At the highest level, neither of the class’s chaperones is equipped to provide emotional support or even discipline their students. At one juncture, Viktorija references the teens as “Heartless, angry, and evil.” How can individuals like this be leading a student field trip? When cinematographer Damjan Radovanović’s camera occasionally leaves the nervous figure of Tsotsa and shifts to the class’s girls, they are often in the middle of vapid conversations about tapeworms for weight loss or getting lip fillers as soon as they are of legal age, pointing to the intense scrutiny young women are under to fit certain roles or conventions. Pivoting to Miloš and his henchmen, similar pressures are investigated, but more so in terms of the present herd mentality with which adolescent men are forced to conform to traditional, toxic forms of masculinity, increasingly so in our current zeitgeist. All of these elements convey the existential preoccupations that reside within the minds of contemporary teens, leaving little room for empathy or understanding of others.

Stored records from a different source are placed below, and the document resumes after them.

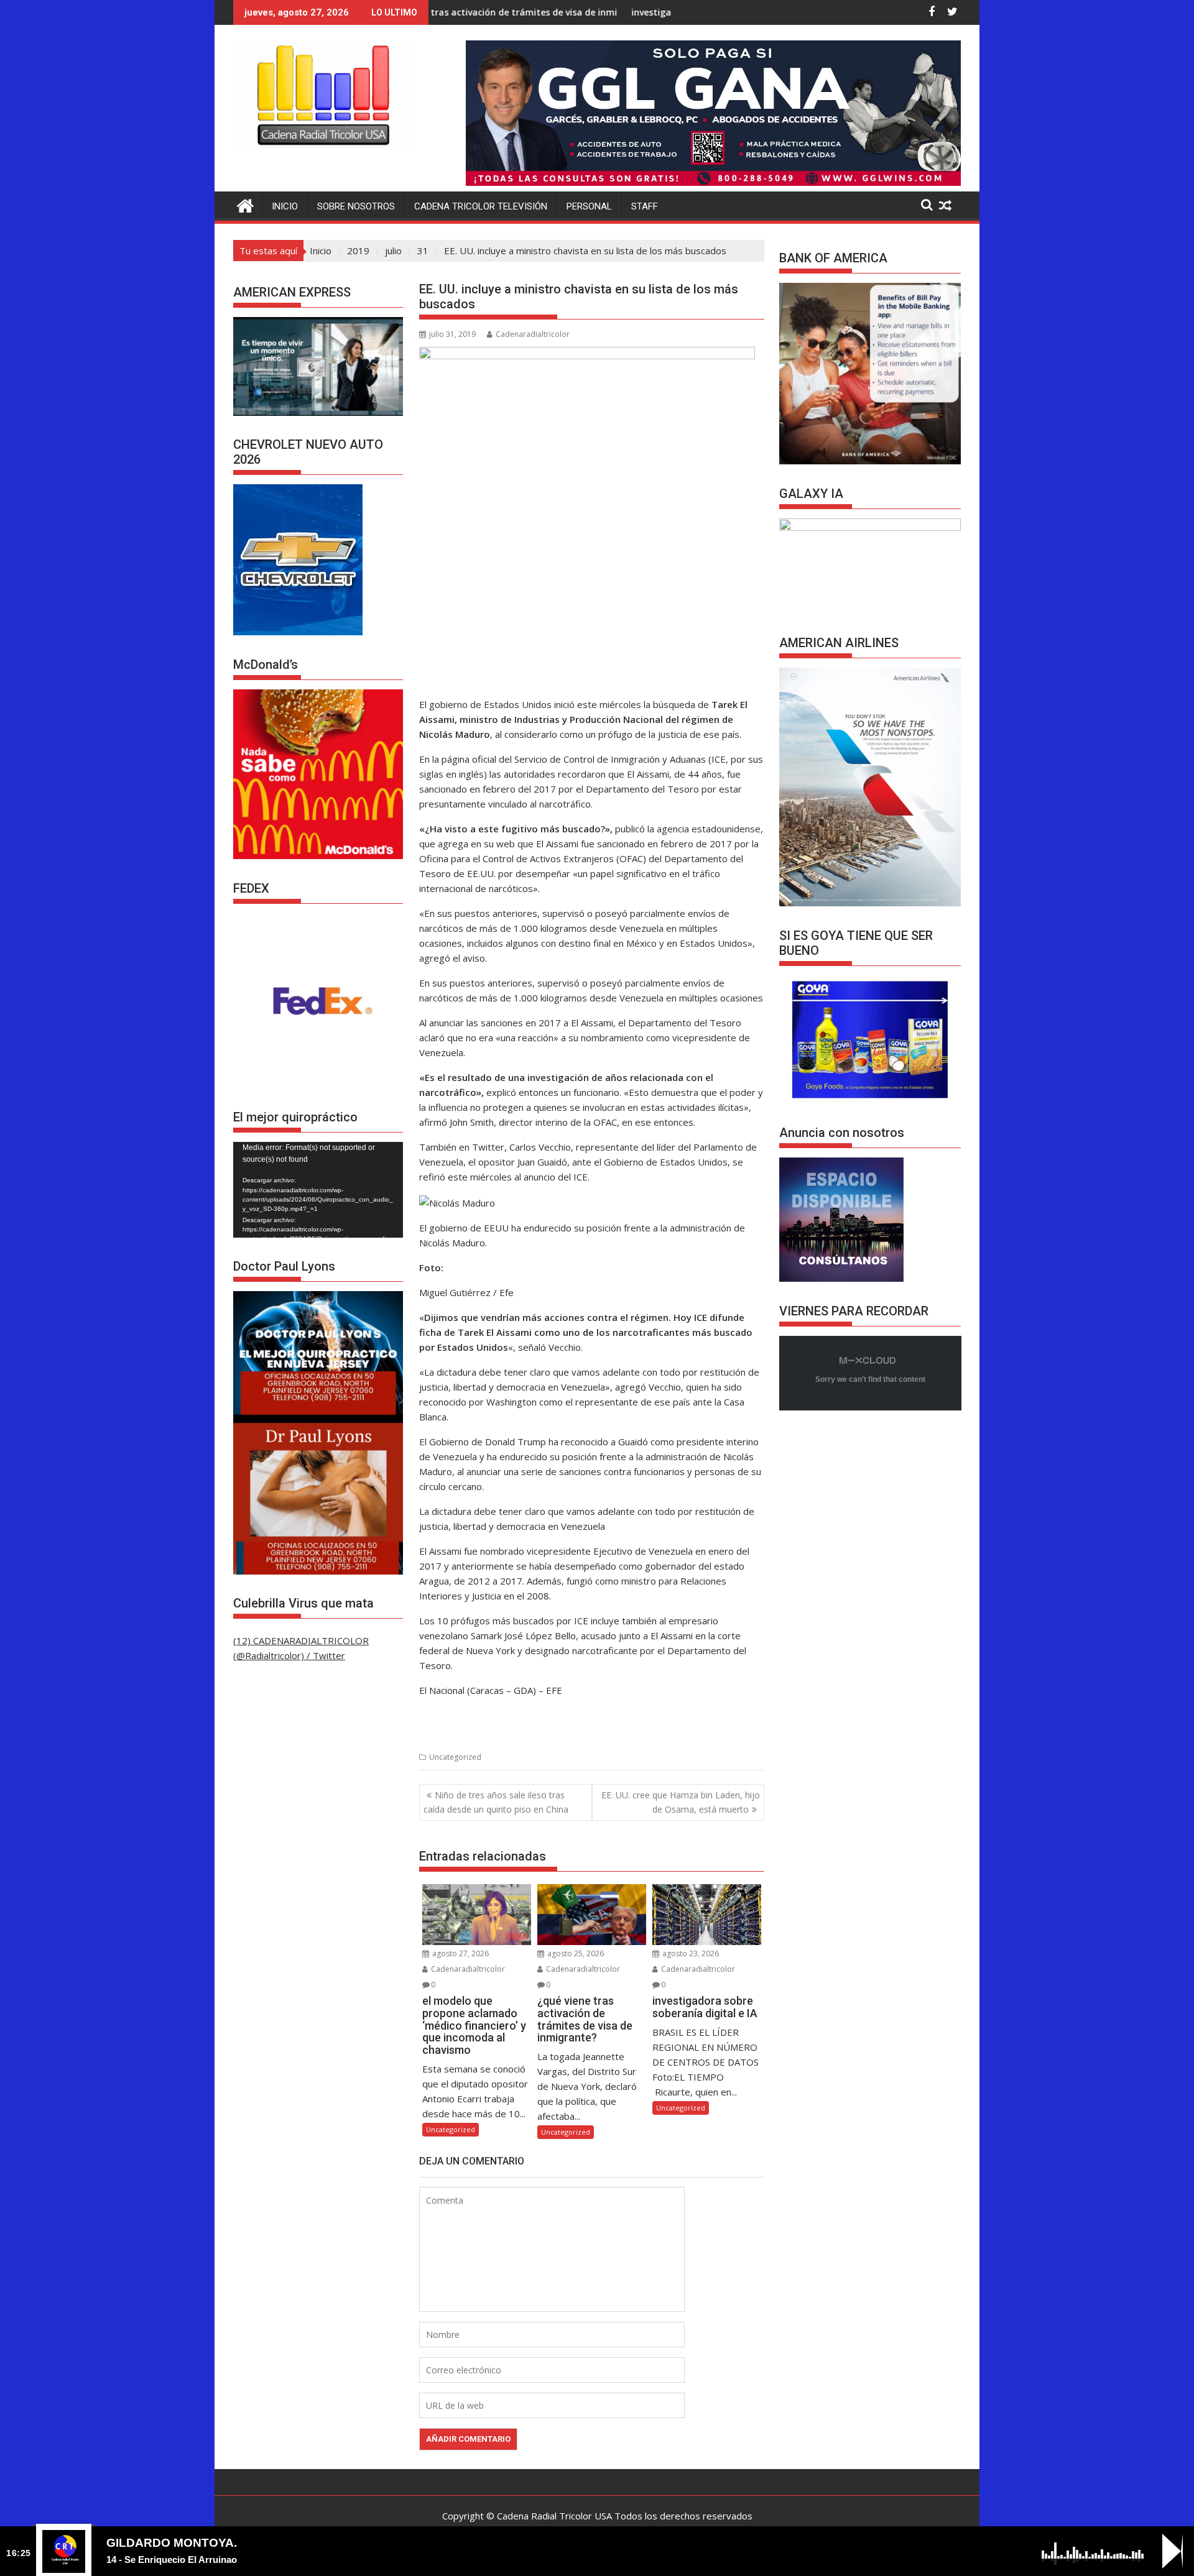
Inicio (285, 206)
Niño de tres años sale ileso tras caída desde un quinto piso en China (495, 1802)
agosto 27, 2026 (459, 1953)
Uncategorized (455, 1757)
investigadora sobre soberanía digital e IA (591, 12)
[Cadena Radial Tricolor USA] (245, 204)
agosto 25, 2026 (574, 1953)
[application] (318, 1190)
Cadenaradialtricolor (533, 334)
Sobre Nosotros (356, 206)
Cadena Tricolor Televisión (480, 206)
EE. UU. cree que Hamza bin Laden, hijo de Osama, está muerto (680, 1802)
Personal (589, 206)
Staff (644, 206)
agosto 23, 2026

After ratcheting up the tension to the max, 3 Weeks After eventually reaches its boiling point and nearly comes to a heart-stopping halt with one of the most disturbing bullying sequences I have ever seen on the silver screen, shot with an eerie remove that breaks away from the fierce claustrophobia of its earliest moments. Left to the wolves by his teachers and his only apparent ally, queer classmate Daria (Andjela Alavirević), Tsotsa is confronted by his bullies with such physical and mental humiliation that leave him, in his mind, only one clear path to move forward with the classmates who have betrayed him so deeply, an unforgettable turning point which intriguingly mirrors the character’s introduction at the beginning of the film.
KVIFF
Although 3 Weeks After is the farthest thing from a heartwarming coming-of-age flick, the nuanced character-building and impeccable craftsmanship assembled by Terzić and his creative collaborators make for an unflinching call to action for the world in which we are raising future generations and the values we are instilling in them. It takes major guts to construct a film with such a strong stance, and hopefully Terzić’s efforts will be rewarded with major distribution and recognition of this brilliant, if not agonizing, work.
4/5
‘3 Weeks After’ world premiered in the Crystal Globe competition on Tuesday, July 7, at this year’s Karlovy Vary Film Festival.